Il governatore Newsom vuole sradicare i dazi di Trump, ma può sperare solo in due risultati

La California annuncia che cercherà un modo di distaccarsi dal protezionismo imposto dal tycoon, che potrebbe impattare pesantemente sul suo settore tech e alla sua produzione di mandorle. Ma i punti in cui può sperare di ottenere qualcosa sono altri

Il governatore della California Gavin Newsom ha annunciato all’inizio di aprile che il suo stato “continuerà a essere un partner affidabile” per gli altri paesi del mondo, cioè cercherà un modo di distaccarsi dal protezionismo che Donald Trump impone agli Stati Uniti e quindi al resto del mondo. Ora è arrivato un ricorso che cerca di smontare l’impianto stesso dei dazi: con un comunicato stampa congiunto assieme al procuratore generale californiano Rob Bonta, il governatore Newsom ha introdotto la sua decisione di attaccare il governo federale perché “i dazi hanno sconvolto la catena dei rifornimenti, hanno fatto schizzare i costi fissi per i cittadini californiani” a cui risponde onta dicendo che “le politiche commerciali non sono solo un gioco”. Il ricorso alla Corte distrettuale della California settentrionale però non cerca di esentare la California dalla legge federale, ma di cancellare completamente tutti i dazi. Come? Rendendo nulla “l’emergenza” creata artatamente dal presidente per giustificare il tutto, fattispecie prevista da una legge del 1977 che consente al presidente di gestire il commercio internazionale in caso di crisi internazionali. Che attualmente però non dovrebbero giustificare una guerra economica al resto del mondo. Di fronte alla Corte Suprema però ci potrebbe essere una sola strada: smontare la legge voluta dal presidente democratico Jimmy Carter oltre quarant’anni fa e tornare alla gestione delle questioni commerciali da parte del Congresso.

Un rovesciamento di fronte con la posizione tradizionale dei repubblicani, che nel frattempo hanno abbracciato il protezionismo discrezionale del presidente, pronto a cambiare a seconda della sua volontà. Un punto su cui però l’Amministrazione potrebbe far valere la teoria del “governo unificato” che dà al presidente la primazia sugli altri poteri del governo federale. Fino a che punto però questo potrà interferire con le scelte dei singoli stati?

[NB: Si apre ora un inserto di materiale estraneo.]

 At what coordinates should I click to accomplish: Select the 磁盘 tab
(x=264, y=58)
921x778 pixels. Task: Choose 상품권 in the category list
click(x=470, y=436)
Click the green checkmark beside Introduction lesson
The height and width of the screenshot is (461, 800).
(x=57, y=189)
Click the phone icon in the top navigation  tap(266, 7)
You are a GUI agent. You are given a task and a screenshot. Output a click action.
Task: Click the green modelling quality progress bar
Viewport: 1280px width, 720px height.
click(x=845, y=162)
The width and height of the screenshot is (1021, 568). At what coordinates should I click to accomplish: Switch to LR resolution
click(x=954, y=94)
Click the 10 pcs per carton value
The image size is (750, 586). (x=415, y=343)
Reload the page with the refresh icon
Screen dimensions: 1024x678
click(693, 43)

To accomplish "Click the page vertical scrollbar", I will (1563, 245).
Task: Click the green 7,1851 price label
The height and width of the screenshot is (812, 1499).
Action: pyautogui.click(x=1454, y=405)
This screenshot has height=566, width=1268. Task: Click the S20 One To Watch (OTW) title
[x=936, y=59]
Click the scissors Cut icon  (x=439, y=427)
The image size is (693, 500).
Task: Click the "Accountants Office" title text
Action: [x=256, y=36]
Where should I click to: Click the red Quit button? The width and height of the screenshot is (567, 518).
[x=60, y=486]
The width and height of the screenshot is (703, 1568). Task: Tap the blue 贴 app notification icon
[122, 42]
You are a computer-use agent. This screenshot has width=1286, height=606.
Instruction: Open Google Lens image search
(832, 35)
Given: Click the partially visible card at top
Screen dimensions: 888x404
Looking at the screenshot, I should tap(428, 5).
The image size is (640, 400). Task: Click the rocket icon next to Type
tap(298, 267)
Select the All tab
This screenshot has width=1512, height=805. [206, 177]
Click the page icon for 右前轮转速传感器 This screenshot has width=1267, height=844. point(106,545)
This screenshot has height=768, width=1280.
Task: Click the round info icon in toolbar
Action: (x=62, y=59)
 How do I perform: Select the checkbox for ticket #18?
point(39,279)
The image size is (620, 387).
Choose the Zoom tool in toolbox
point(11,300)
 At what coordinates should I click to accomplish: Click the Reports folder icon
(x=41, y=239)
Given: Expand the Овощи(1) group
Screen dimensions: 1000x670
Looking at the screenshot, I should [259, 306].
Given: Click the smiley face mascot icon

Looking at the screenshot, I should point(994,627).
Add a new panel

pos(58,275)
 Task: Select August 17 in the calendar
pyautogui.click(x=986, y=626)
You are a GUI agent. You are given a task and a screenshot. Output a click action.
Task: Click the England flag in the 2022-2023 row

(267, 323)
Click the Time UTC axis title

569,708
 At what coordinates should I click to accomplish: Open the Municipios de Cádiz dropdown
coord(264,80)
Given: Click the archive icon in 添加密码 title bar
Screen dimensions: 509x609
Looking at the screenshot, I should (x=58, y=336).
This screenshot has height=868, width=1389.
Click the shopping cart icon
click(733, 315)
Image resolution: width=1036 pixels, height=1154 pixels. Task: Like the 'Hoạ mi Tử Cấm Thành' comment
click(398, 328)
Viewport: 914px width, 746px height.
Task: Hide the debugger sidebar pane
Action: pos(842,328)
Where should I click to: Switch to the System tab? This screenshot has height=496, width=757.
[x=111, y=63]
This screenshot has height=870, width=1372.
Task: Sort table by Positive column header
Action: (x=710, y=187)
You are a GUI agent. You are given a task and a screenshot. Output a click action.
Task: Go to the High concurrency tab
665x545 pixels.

Senza questa mossa, le opzioni a disposizione della California apparivano limitate, nonostante la voce grossa di altri politici liberal locali. Nel messaggio diffuso al pubblico qualche settimana fa, Newsom aveva alluso al fatto che “la California non è D.C.”. Un’espressione che al giornale conservatore New York Sun ha evocato la “nullification crisis” del 1828 che coinvolgeva la South Carolina, uno stato che allora viveva dell’export del cotone raccolto nelle piantagioni schiaviste.

La California oggi è uno stato che ha un enorme settore tech che verrà pesantemente colpito dalle restrizioni ritorsive che imporranno stati come la Cina sui semiconduttori, ma c’è anche un problema agrario: lo stato è uno dei maggiori produttori di mandorle al mondo e i dazi potrebbero indurre gli acquirenti a rivolgersi a competitor come l’Australia. Insomma, se in questi mesi iniziali della seconda presidenza di Trump Newsom è stato molto cauto nell’attaccarlo – anzi, ha cercato di comprendere le ragioni dei conservatori, tanto da invitare due ipertrumpisti come Charlie Kirk e Steve Bannon – ora sceglie di andare all’attacco su una questione prettamente economica, usando peraltro in calce al suo comunicato non voci progressiste, ma liberiste: come il senatore del Kentucky Rand Paul, il suo collega texano Ted Cruz ma anche il Wall Street Journal, da tempo una voce critica delle politiche economiche del presidente da posizioni liberoscambiste.

Nel frattempo, però cosa potrà ottenere l’ambizioso governatore del Golden State, che non ha mai nascosto le sue ambizioni presidenziali? Molto poco, secondo gli analisti: anzi quasi certamente nelle misure di risposta previste da Cina e Unione europea quasi certamente a soffrire saranno le aziende della Silicon Valley. Ci sono solo due settori dove può sperare di ottenere qualcosa: il turismo da parte di visitatori messicani e canadesi, su cui però non si potrebbe garantire nulla riguardo ai controlli doganali, e i prodotti agricoli, su cui apporre dei bollini che dicano “prodotto in California” e sottrarsi al boicottaggio dei vicini del nord, che già hanno sanzionato le arance della conservatrice Florida.